Ambient temperature and genome-wide DNA methylation: A twin and family study in Australia

Little is known about the association between ambient temperature and DNA methylation, which is a potential biological process through which ambient temperature affects health. This study aimed to evaluate the association between ambient temperature and DNA methylation across human genome. We included 479 Australian women, including 132 twin pairs and 215 sisters of these twins. Blood-derived DNA methylation was measured using the HumanMethylation450 BeadChip array. Data on average ambient temperature during eight different exposure windows [lag0d (the blood draw day), lag0-7d (the current day and previous seven days prior to blood draw), lag0-14d, lag0-21d, lag0-28d, lag0-90d, lag0-180d, and lag0-365d)] was linked to each participant's home address.

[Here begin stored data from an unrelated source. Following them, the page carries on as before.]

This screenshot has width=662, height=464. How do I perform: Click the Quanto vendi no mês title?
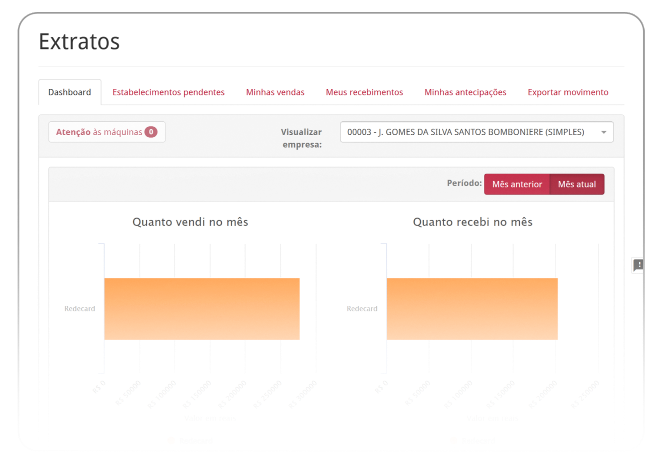point(190,222)
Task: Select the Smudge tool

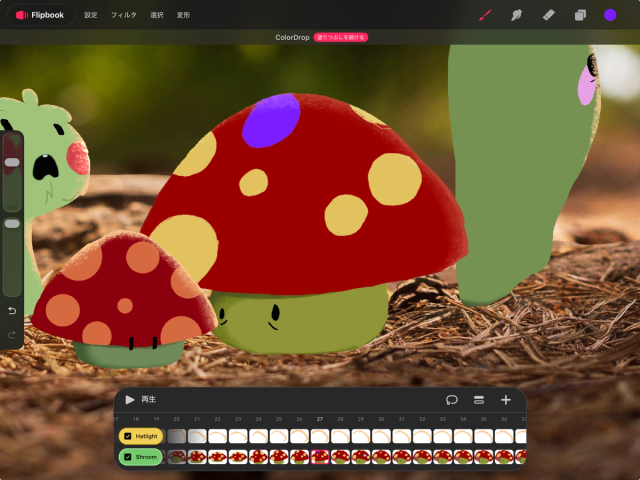Action: tap(517, 15)
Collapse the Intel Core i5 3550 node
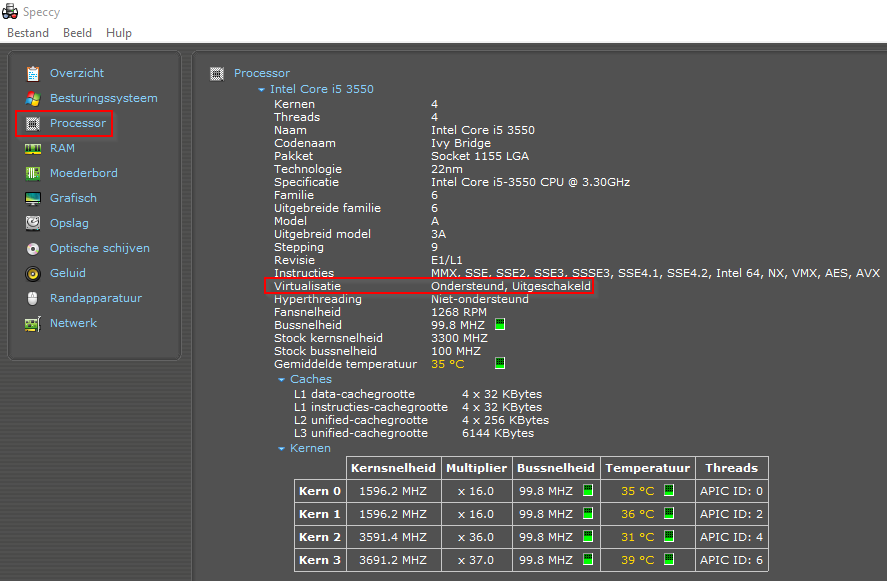Image resolution: width=887 pixels, height=581 pixels. (261, 89)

For each cytosine-guanine dinucleotide (CpG), we evaluated the association between its methylation level and temperature using generalized estimating equations (GEE), adjusting for important covariates. We used comb-p and DMRcate to identify differentially methylated regions (DMRs). We identified 31 CpGs at which blood DNA methylation were significantly associated with ambient temperature with false discovery rate [FDR] < 0.05. There were 82 significant DMRs identified by both comb-p (Sidak p-value < 0.01) and DMRcate (FDR < 0.01). Most of these CpGs and DMRs only showed association with temperature during one specific exposure window. These CpGs and DMRs were mapped to 85 genes. These related genes have been related to many human chronic diseases or phenotypes (e.g., diabetes, arthritis, breast cancer, depression, asthma, body height) in previous studies. The signals of short-term windows (lag0d and lag0-21d) showed enrichment in biological processes related to cell adhesion. In conclusion, short-, medium-, and long-term exposures to ambient temperature were all associated with blood DNA methylation, but the target genomic loci varied by exposure window. These differential methylation signals may serve as potential biomarkers to understand the health impacts of temperature.